Given all the factors at play in each of these programs, it would be too powerful to talk about trends. But what does it say about the current situation in the coaching industry when three potentially interesting jobs, likely to attract a wide range of candidates, have instead chosen to stick to retreaders old enough to collect social security benefits? ?

Maybe it's said that college football, with so many millions of people competing in every coaching recruitment, has become a risk-averse company. He says that nostalgia and personality outweigh the proven ability to do more with less. Frankly, people who make very motivating decisions about coaches do not really know how to evaluate coaches.

The visionaries are outside. The reading glasses are in

And in a sense, you can somehow make sense. Granted, hiring a young coach with a slim track record that would be a likely candidate for North Carolina is, by definition, a more varied venture.

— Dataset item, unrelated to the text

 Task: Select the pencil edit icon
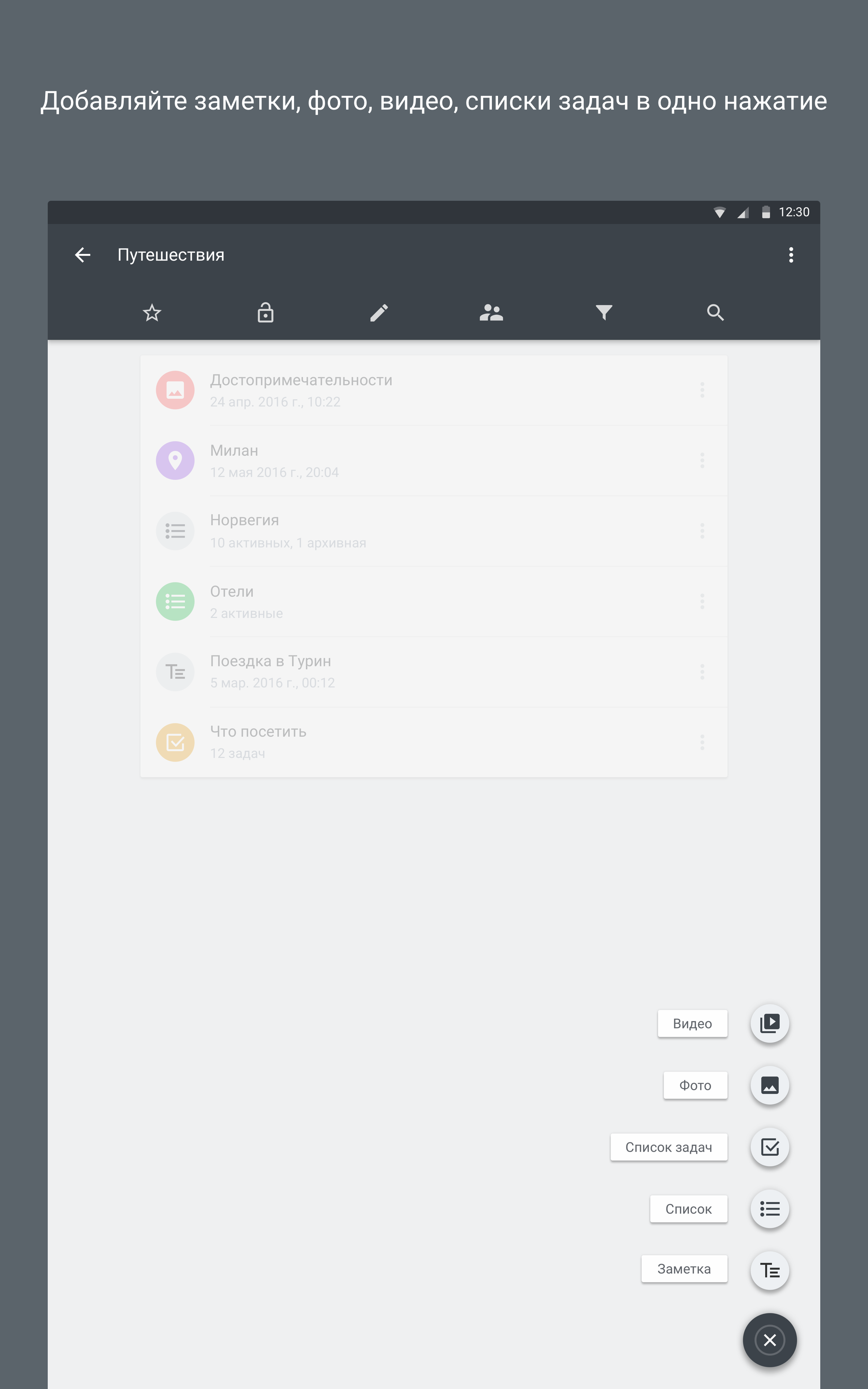[x=379, y=313]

An example: there is a good chance Mike Norvell from Memphis is the next Dabo Swinney. He is young, very energetic, has recruited above the historical level of his program and is about to play for a title of the American Athletics Conference for the second year in a row. On the other hand, it could be said that this is simply another version of Kevin Sumlin, who went to Texas A & M with fanfare after passing the torch in Houston, but did not have enough insight defensive nor global substance to flourish on the big stage.

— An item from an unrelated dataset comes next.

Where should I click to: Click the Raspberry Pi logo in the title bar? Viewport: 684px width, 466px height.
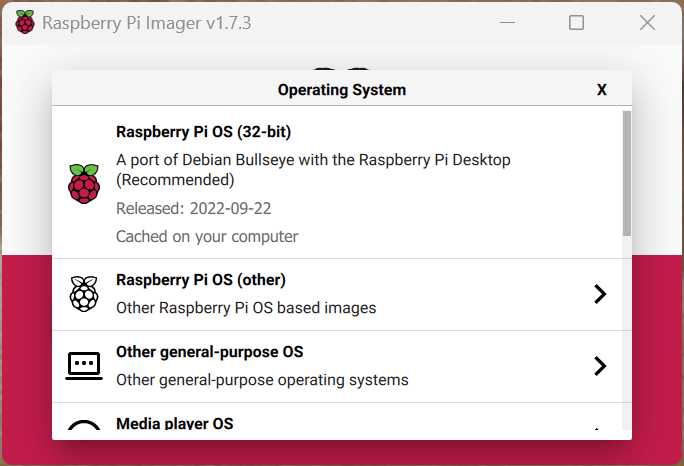(24, 22)
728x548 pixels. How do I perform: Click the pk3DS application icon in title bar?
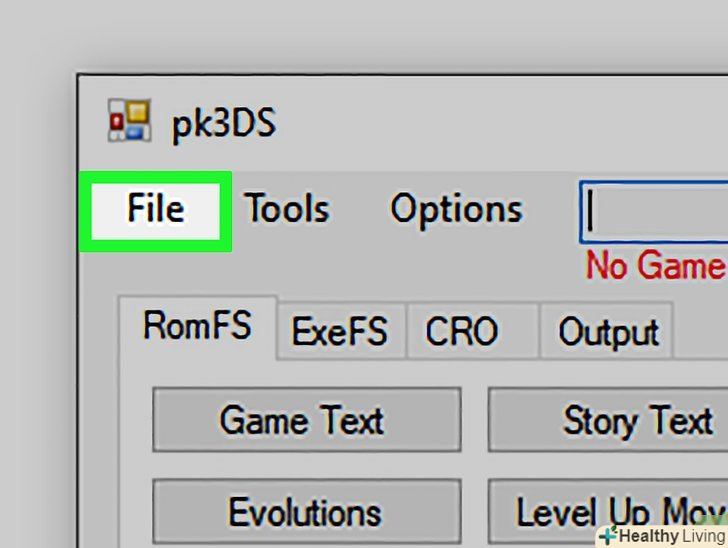130,120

Nobody will really know until Norvell, 37, who is 26 years old in his career, has that chance. But Power Five's athletic directors seem more agitated than ever to put their own reputation on the line and make that call.

Just look at the coaches who were fired this year. Kliff Kingsbury was the most popular coordinator in the country when Texas Tech hired him six years ago. Mike MacIntyre had gone from 1-12 to 10-2 at San Jose State, perhaps the toughest place to win for all FBS games, before Colorado won in 2012. Fedora and his High-flying offensive have won four consecutive seasons at Southern Miss. before receiving the call from North Carolina.

And more and more, athletics directors know that no matter how much money they collect or the number of titles won by their employees in women's football, the length of their term will be determined by the fact that they may or may not choose a winning football coach. So, perhaps the natural culmination of this pressure is an affinity for older, more mature coaches who, if at all, do not have to learn a lot at work.

No one thinks Miles will win Big 12 titles in Kansas or that Brown's cap, which seemed almost half retired in Texas, will be particularly high in North Carolina.

But it is likely that Miles and Brown will do the following: Avoid scandals off the field, increase the minimum skills required and attract both attention and donations.

And maybe that's enough for these people to be recruited successfully in four or five years.

However, the lack of long-term vision and reluctance to have real conviction on the part of the next generation of coaches seem like nothing more than a mere punt on the 35-meter line. l & # 39; opponent.

Brown is a great human being who was truly one of the best coaches of the game from 1996 to 2009. But the work of Bubba Cunningham, North Carolina, is supposed to identify the next Mack Brown, which has nothing to envy to the one that existed two decades ago.